Excerpt provided:

Building for flexibility means giving up the environmental permanence of an office designed just for you. That means no drywall and as little custom-made and permanent fixtures as possible. People who work in common or shared areas need quiet for Zoom calls. So-called focus pods –– mini soundproofed rooms –– are in huge demand as a result. Half of new enterprise build-outs requested them, WeWork found in a February report about office trends.

Room, a company started in Brooklyn in 2017 that makes these modular pieces — phone booths, meeting rooms, even pre-made full office set-ups — now serves 7,000 different businesses, including both high-growth start-ups and Fortune 500 firms, the company said. The largest flexible space operators, including Industrious, Knotel, WeWork, Tishman Speyer, SaksWorks, Breather, TF Cornerstone, Life Time, Convene and Canopy, have purchased over $15 million from Room, the company said.

Room’s innovation: pretty much anything, anywhere can become an office. And you don’t need a director of furniture, fixtures and equipment to do the planning.

The company, which Indiana-based furniture manufacturer OFS acquired last year for an undisclosed amount, was in discussions to turn some blank space at Moynihan Train Hall into a makeshift lounge area for workers and events. This plan is currently on hold, but the idea has taken root elsewhere, including at a 5,000-square-foot TF Cornerstone property in Washington, D.C., where the whole space was created to be “construction-free,” giving landlords and employers the ability to bring in different tenants with different space needs.

“When you are accepting shorter-term commitments from customers, your model relies on reusing the space for different generations and everyone has a great experience,” Pinsley said. “The modularity is key, but you don’t want cookie-cutter spaces.”

Skipping the typical design process can cut costs by 50% or more, welcome savings.

“The world has changed,” as Negro put it. “Are you going to spend $200 a square foot [to build out] or $80 to $100?”

Coworking with coworking

The office space might be temporary, but the flexible terms and designs seem to be permanent, according to Pinsley.

Tasks to complete:
a: Answer these questions about the excerpt on flexible office design:
(i) In what city and year was Room started?
(ii) How many businesses does Room now serve?
(iii) How large is the TF Cornerstone property in Washington, D.C.?
b: Please summarize the excerpt on flexible office design in two sentences.
c: Rewrite the excerpt on flexible office design from "The company, which" up to and including "more, welcome savings.", replacing "cookie-cutter" with "identical".

Pixel coordinate grounding data
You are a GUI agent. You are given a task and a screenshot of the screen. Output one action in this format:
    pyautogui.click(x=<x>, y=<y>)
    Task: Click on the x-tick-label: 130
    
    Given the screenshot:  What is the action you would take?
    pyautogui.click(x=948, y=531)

Solutions below:
a:
(i) Brooklyn, in 2017
(ii) 7,000
(iii) 5,000 square feet

b: Flexible offices avoid permanent fixtures, and demand for soundproofed focus pods has surged. Room, a Brooklyn company that makes modular booths and office set-ups, now serves 7,000 businesses, and skipping the typical design process can cut costs by 50% or more.

c:
The company, which Indiana-based furniture manufacturer OFS acquired last year for an undisclosed amount, was in discussions to turn some blank space at Moynihan Train Hall into a makeshift lounge area for workers and events. This plan is currently on hold, but the idea has taken root elsewhere, including at a 5,000-square-foot TF Cornerstone property in Washington, D.C., where the whole space was created to be “construction-free,” giving landlords and employers the ability to bring in different tenants with different space needs.

“When you are accepting shorter-term commitments from customers, your model relies on reusing the space for different generations and everyone has a great experience,” Pinsley said. “The modularity is key, but you don’t want identical spaces.”

Skipping the typical design process can cut costs by 50% or more, welcome savings.